Di Lorenzo Tosa.
È morto un uomo straordinario. Si chiamava Ferruccio Laffi, era uno degli ultimi sopravvissuti della Strage di Marzabotto. Aveva 95 anni.
Ne aveva sedici il 30 settembre del 1944 quando, tornando nella sua casa di Monte Sole, trovò l’intera famiglia ammazzata dai nazifascisti: mamma, papà, fratelli, sorelle. 14 persone in tutto, trucidati insieme a migliaia di italiani innocenti.
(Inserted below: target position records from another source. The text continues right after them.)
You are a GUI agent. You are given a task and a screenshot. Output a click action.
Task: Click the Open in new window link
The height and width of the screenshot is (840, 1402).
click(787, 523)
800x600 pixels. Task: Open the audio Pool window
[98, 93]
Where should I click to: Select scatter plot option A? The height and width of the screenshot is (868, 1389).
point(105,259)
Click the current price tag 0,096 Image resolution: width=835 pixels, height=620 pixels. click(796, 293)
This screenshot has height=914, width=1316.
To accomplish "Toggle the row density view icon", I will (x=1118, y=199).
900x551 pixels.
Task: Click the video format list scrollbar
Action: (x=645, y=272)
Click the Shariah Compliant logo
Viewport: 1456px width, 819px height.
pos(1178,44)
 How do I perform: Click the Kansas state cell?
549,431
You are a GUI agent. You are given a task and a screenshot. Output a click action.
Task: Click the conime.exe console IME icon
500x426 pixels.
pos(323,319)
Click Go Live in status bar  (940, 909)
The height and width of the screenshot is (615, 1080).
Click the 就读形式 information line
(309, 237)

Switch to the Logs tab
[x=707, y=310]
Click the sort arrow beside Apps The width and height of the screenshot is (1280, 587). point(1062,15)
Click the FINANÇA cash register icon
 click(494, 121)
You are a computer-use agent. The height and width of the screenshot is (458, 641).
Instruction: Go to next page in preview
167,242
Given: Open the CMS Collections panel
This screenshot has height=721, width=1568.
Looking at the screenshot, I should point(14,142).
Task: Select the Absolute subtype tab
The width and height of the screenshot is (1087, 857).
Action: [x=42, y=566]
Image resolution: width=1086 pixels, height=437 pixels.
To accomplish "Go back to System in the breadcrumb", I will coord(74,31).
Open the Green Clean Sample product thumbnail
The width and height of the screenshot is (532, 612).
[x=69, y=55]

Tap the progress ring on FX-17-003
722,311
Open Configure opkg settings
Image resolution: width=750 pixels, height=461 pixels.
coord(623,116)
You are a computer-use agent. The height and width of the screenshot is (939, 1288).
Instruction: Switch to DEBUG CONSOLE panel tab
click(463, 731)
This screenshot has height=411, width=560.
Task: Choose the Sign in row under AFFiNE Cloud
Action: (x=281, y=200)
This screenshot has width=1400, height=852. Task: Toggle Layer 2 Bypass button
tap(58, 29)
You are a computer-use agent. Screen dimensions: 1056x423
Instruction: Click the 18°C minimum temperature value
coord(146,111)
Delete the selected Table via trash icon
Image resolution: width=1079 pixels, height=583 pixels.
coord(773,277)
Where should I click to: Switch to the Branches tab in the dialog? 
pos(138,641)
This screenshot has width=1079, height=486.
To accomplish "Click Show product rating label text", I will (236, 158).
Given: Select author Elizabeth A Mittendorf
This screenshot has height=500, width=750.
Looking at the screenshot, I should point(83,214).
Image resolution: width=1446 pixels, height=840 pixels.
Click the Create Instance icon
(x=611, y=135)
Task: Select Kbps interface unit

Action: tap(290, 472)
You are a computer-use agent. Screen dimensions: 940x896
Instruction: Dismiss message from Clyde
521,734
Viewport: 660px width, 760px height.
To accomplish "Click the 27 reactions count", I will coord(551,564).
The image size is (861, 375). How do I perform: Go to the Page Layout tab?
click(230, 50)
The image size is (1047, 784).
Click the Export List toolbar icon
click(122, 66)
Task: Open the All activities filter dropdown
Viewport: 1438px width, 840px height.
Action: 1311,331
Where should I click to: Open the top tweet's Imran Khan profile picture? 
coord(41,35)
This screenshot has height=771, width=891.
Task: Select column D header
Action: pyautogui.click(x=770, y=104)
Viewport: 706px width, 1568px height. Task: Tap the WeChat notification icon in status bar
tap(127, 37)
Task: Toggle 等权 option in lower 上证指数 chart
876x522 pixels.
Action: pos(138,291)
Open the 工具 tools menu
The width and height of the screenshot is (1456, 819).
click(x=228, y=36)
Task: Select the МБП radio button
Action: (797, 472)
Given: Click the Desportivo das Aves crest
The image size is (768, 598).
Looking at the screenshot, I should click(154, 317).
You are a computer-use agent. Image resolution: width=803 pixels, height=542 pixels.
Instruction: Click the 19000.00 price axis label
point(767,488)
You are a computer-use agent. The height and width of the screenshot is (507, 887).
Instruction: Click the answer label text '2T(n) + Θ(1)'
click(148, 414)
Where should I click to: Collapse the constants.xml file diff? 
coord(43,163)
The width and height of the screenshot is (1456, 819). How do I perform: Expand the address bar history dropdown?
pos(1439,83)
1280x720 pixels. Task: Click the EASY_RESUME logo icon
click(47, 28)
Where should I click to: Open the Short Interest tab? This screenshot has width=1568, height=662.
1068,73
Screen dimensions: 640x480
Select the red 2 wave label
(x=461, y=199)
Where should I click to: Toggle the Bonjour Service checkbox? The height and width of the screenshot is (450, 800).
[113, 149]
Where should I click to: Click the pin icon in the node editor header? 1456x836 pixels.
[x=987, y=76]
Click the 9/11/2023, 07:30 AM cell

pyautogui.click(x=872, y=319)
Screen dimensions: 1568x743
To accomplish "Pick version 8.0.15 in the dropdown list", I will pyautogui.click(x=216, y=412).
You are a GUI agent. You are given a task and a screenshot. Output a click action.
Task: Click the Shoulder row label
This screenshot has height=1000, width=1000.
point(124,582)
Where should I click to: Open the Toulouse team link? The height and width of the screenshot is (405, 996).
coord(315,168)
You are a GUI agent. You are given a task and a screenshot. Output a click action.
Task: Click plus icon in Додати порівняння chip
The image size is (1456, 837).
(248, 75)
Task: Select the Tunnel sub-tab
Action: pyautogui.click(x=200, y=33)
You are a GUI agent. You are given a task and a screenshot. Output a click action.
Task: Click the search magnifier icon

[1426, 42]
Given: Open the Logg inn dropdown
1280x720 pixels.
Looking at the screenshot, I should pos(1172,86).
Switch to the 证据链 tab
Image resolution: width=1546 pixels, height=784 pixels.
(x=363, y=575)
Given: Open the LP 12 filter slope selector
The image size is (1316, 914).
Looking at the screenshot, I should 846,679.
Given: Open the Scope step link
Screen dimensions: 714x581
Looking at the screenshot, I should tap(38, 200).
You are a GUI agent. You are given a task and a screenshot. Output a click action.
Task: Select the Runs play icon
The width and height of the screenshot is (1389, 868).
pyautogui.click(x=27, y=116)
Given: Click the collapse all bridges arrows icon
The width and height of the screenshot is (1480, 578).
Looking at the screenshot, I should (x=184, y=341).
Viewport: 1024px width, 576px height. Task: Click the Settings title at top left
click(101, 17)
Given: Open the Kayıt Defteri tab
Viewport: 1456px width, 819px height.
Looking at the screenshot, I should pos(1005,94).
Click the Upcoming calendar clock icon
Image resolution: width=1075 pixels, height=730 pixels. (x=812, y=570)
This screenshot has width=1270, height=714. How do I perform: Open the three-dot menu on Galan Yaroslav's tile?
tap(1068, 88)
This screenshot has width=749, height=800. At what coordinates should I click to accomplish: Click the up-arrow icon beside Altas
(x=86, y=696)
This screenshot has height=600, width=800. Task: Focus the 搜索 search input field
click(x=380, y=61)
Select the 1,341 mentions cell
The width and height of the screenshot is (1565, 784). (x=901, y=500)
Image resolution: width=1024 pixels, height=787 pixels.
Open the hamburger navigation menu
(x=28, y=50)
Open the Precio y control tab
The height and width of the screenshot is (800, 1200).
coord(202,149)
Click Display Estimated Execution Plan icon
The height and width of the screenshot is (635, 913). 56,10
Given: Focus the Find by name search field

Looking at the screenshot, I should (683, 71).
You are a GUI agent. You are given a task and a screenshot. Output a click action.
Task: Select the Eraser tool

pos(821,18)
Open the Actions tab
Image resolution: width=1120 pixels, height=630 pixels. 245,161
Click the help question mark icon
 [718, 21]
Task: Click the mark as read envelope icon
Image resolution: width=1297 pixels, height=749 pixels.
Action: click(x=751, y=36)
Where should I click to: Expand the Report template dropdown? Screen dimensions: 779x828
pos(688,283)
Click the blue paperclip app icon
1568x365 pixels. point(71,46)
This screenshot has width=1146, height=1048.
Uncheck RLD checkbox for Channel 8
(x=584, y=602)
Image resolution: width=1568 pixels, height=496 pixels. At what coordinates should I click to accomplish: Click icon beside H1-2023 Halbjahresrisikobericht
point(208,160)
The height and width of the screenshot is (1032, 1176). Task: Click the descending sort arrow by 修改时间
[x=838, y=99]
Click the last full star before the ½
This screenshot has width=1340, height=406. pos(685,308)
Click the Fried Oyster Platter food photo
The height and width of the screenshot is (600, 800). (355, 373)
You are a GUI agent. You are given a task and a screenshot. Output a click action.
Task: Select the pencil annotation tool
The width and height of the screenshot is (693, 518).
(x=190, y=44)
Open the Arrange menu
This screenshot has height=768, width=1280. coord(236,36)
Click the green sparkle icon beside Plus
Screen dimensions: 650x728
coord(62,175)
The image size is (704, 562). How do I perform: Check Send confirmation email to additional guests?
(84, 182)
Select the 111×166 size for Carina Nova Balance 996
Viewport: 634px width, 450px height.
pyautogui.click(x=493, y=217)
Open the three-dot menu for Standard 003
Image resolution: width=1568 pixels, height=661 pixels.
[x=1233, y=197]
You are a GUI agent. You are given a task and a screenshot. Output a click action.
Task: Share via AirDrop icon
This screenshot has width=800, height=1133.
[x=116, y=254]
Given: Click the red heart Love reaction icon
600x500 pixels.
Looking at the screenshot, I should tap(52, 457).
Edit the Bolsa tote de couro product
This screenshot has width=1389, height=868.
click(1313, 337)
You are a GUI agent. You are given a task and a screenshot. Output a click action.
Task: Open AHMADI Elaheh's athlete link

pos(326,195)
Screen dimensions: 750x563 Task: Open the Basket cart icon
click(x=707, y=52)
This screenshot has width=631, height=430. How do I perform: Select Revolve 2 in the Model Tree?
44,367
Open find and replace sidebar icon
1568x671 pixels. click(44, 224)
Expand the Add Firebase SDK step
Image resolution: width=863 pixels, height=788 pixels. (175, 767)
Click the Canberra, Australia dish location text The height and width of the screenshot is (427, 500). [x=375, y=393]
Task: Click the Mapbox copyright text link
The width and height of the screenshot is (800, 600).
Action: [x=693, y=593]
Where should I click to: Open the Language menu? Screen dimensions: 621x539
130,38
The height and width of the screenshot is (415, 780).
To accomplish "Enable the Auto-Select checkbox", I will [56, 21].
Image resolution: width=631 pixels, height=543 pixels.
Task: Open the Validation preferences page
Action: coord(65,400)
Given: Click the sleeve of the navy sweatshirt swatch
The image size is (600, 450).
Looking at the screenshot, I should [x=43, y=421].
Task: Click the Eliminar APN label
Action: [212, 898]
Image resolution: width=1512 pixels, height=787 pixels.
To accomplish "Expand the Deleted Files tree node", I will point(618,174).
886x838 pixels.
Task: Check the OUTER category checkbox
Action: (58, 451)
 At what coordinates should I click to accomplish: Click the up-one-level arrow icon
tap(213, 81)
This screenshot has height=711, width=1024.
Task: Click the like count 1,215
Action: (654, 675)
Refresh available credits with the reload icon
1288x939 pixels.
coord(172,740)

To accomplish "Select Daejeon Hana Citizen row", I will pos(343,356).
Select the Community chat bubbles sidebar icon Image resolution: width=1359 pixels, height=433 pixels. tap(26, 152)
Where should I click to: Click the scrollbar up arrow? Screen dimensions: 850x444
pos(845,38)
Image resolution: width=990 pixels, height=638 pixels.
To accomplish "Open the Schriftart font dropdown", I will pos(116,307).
Li ammazzarono uno per uno, nelle case, nelle cascine, persino nelle chiese, donne, anziani e bambini, alcuni fucilati sul posto, altri bruciati vivi, altri ancora decapitati. In tutto alla fine saranno 1830 le vittime. Per una settimana intera. Non importava se avessero combattuto o no, se fossero o meno partigiani. I nazisti erano arrivati sull’Appennino bolognese con un piano preciso in testa: ammazzare qualunque essere umano in grado di respirare. E così fecero.
Ferruccio Laffi si salvò per miracolo, andandosi a nascondere nel bosco. Quando tornò a casa e vide quei 14 corpi, li seppellì uno per uno con le sue mani. Avete idea di cosa significhi una cosa simile, a 16 anni, solo al mondo?
Ha trascorso metà della sua vita a cercare di dimenticare l’orrore.
E, quando ha capito che era impossibile, ha cominciato a raccontarlo. A testimoniare. A denunciare, a chiedere (e infine ottenere) giustizia. Perché altri, dopo di lui, non lo potessero più cancellare.
Con Ferruccio Laffi perdiamo tantissimo. Un testimone, una memoria vivente, un essere umano di una bellezza rarissima in questi tempi balordi di nostalgie e di rigurgiti neri.
Mancherà come l’aria il suo esempio.
Che la terra gli sia lievissima, almeno ora.